BEGIN Dataset

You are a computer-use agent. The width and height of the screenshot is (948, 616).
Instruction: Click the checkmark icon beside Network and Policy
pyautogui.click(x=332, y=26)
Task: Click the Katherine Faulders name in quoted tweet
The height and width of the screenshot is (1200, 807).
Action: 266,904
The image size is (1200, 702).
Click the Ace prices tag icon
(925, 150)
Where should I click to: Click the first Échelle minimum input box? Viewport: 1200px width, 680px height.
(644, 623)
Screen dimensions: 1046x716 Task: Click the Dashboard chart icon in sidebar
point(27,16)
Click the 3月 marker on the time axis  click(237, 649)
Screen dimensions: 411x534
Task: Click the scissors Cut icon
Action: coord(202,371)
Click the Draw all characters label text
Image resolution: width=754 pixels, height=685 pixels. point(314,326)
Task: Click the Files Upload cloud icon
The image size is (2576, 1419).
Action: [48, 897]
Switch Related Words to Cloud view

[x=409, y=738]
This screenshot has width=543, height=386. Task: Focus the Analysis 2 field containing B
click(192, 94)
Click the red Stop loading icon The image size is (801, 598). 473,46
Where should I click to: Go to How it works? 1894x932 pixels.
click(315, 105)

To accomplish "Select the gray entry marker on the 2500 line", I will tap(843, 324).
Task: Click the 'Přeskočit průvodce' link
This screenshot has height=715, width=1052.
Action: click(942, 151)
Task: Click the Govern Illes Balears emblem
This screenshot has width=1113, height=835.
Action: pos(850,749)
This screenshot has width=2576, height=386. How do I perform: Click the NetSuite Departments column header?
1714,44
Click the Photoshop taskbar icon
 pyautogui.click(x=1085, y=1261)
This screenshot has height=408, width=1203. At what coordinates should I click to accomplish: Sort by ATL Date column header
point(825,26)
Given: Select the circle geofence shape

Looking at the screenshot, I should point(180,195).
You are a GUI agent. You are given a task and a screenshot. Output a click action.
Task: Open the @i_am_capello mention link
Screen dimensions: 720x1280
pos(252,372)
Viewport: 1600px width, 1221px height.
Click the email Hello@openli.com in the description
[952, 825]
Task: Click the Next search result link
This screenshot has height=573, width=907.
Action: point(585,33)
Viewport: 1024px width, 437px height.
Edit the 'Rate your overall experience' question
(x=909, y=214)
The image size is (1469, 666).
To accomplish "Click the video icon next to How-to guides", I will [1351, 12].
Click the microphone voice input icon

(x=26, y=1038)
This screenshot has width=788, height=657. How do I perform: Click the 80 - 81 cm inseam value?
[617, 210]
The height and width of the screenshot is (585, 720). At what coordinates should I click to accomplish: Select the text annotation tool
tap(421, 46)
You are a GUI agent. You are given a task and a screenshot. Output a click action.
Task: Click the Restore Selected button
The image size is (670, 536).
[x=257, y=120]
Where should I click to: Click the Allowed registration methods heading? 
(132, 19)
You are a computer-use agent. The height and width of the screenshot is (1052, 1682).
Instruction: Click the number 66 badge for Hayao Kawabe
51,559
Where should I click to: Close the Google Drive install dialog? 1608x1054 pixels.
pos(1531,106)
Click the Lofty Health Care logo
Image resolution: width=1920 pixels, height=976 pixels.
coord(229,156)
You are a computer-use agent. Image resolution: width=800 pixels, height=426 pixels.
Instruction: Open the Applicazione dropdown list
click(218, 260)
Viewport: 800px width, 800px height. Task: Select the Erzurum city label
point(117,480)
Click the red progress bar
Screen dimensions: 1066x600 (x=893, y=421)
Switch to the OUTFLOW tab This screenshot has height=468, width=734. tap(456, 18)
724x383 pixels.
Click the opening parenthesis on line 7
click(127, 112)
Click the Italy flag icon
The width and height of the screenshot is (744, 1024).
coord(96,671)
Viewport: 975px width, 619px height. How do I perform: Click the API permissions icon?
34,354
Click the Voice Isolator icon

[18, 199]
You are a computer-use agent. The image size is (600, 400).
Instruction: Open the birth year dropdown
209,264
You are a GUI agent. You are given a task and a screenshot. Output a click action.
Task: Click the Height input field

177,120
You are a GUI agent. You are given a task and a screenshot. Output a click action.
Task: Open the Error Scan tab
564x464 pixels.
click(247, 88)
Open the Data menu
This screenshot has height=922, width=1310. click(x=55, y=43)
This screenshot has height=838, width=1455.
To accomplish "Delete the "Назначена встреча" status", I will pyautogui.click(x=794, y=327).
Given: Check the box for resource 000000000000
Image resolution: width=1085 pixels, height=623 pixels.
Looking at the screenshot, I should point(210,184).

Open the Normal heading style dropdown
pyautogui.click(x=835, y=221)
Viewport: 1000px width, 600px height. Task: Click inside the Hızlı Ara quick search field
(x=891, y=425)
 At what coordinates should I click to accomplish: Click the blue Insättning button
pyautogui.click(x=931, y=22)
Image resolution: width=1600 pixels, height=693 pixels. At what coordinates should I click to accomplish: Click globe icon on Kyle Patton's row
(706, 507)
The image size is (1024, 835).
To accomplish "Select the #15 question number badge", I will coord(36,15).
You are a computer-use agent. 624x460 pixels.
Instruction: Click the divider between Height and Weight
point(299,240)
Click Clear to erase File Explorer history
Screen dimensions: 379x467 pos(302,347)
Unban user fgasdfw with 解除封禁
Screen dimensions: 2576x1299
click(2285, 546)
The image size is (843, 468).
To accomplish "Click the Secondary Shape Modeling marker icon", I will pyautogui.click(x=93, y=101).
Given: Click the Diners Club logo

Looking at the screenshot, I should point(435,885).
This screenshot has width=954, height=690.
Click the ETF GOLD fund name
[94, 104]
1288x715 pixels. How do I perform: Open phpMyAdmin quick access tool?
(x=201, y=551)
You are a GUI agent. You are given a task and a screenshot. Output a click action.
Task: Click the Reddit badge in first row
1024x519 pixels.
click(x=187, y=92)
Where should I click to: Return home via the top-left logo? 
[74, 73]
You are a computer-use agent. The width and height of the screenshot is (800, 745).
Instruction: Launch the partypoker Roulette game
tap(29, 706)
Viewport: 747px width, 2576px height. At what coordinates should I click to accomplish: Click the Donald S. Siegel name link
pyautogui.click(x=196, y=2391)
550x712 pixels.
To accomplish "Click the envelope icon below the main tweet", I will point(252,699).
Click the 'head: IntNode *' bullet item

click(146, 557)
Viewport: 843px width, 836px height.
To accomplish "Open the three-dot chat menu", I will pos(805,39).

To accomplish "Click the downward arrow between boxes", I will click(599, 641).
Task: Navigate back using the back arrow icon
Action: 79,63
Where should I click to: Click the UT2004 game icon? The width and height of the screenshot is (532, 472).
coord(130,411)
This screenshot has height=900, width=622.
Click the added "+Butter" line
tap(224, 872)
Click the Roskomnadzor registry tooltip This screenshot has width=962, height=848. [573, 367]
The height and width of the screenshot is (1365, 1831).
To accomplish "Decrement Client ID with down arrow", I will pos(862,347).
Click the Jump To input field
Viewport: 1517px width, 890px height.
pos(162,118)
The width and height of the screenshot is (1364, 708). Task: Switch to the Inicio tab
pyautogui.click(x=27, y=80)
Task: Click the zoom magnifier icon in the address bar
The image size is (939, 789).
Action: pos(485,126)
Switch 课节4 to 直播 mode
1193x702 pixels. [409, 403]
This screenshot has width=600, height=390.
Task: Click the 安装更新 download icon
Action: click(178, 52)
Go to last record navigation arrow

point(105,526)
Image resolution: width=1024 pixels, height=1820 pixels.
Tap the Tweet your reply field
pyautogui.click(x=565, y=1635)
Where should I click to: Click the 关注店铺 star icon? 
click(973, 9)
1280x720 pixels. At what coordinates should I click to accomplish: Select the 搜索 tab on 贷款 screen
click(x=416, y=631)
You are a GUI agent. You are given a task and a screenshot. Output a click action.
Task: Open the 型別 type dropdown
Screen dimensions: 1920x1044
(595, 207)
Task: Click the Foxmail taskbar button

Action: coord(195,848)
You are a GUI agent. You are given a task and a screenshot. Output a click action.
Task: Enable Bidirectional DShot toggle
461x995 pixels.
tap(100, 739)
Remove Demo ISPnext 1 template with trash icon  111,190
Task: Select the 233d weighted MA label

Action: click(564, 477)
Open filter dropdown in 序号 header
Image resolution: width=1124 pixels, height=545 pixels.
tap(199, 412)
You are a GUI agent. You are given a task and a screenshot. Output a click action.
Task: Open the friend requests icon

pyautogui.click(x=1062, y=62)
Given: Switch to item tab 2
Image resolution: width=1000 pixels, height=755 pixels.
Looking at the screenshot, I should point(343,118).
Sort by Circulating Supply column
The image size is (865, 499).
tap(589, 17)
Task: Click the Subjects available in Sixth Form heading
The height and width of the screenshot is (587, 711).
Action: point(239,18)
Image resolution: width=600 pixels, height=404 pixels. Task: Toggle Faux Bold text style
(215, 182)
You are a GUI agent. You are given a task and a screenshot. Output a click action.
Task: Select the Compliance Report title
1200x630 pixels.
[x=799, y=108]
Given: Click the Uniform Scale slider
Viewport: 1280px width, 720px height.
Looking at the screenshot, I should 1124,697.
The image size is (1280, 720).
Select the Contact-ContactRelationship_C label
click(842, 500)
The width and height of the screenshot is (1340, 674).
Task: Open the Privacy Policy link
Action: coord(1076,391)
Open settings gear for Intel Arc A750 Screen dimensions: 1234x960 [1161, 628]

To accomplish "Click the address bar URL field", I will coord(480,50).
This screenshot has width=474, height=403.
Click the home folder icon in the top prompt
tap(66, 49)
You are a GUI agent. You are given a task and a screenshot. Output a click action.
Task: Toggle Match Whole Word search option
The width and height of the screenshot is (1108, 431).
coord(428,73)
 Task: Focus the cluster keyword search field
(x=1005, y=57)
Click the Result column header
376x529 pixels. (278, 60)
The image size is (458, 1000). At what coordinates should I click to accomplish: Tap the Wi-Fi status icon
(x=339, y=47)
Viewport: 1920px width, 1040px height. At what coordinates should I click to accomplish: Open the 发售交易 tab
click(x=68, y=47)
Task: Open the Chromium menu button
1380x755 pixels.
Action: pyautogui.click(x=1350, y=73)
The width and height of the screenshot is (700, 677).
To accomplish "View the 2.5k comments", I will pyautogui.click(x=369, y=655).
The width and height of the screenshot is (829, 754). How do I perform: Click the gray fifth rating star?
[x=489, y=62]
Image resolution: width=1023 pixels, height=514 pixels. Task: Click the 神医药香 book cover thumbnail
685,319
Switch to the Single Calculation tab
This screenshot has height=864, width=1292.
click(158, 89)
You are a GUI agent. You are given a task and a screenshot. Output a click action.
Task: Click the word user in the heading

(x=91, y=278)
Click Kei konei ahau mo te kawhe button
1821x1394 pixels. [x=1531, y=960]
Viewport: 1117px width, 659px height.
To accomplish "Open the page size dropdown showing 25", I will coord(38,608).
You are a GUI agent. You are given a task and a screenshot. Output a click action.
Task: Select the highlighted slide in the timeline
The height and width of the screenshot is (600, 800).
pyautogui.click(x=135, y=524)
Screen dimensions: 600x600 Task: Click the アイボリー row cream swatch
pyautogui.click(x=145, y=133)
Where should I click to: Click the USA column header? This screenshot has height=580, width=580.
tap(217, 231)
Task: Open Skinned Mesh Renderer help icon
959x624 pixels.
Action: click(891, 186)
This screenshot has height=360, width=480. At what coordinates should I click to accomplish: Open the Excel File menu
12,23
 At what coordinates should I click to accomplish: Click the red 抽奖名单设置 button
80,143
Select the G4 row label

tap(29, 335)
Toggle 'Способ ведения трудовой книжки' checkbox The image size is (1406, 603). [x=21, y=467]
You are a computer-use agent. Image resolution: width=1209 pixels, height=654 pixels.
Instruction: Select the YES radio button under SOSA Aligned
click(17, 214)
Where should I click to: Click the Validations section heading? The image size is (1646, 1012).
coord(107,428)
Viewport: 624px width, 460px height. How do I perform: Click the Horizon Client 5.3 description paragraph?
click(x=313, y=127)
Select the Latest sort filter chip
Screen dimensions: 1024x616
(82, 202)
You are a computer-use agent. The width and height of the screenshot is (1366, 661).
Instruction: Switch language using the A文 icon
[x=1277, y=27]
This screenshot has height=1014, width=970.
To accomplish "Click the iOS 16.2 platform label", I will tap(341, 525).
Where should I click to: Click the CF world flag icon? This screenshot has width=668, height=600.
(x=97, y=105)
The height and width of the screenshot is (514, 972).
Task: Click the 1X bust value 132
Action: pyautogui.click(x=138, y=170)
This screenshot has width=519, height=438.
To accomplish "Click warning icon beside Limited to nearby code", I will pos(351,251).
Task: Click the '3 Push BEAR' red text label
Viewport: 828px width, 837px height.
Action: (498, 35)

END Dataset

*Work instructions*:
Look above for the line containing "Task: Click the word user in the heading". Output from there through the line containing "This screenshot has width=519, height=438.", exactly and inclusively.

*Solution to the problem*:
Task: Click the word user in the heading

(x=91, y=278)
Click Kei konei ahau mo te kawhe button
1821x1394 pixels. [x=1531, y=960]
Viewport: 1117px width, 659px height.
To accomplish "Open the page size dropdown showing 25", I will coord(38,608).
You are a GUI agent. You are given a task and a screenshot. Output a click action.
Task: Select the highlighted slide in the timeline
The height and width of the screenshot is (600, 800).
pyautogui.click(x=135, y=524)
Screen dimensions: 600x600 Task: Click the アイボリー row cream swatch
pyautogui.click(x=145, y=133)
Where should I click to: Click the USA column header? This screenshot has height=580, width=580.
tap(217, 231)
Task: Open Skinned Mesh Renderer help icon
959x624 pixels.
Action: click(891, 186)
This screenshot has height=360, width=480. At what coordinates should I click to accomplish: Open the Excel File menu
12,23
 At what coordinates should I click to accomplish: Click the red 抽奖名单设置 button
80,143
Select the G4 row label

tap(29, 335)
Toggle 'Способ ведения трудовой книжки' checkbox The image size is (1406, 603). [x=21, y=467]
You are a computer-use agent. Image resolution: width=1209 pixels, height=654 pixels.
Instruction: Select the YES radio button under SOSA Aligned
click(17, 214)
Where should I click to: Click the Validations section heading? The image size is (1646, 1012).
coord(107,428)
Viewport: 624px width, 460px height. How do I perform: Click the Horizon Client 5.3 description paragraph?
click(x=313, y=127)
Select the Latest sort filter chip
Screen dimensions: 1024x616
(82, 202)
You are a computer-use agent. The width and height of the screenshot is (1366, 661).
Instruction: Switch language using the A文 icon
[x=1277, y=27]
This screenshot has height=1014, width=970.
To accomplish "Click the iOS 16.2 platform label", I will tap(341, 525).
Where should I click to: Click the CF world flag icon? This screenshot has width=668, height=600.
(x=97, y=105)
The height and width of the screenshot is (514, 972).
Task: Click the 1X bust value 132
Action: pyautogui.click(x=138, y=170)
This screenshot has width=519, height=438.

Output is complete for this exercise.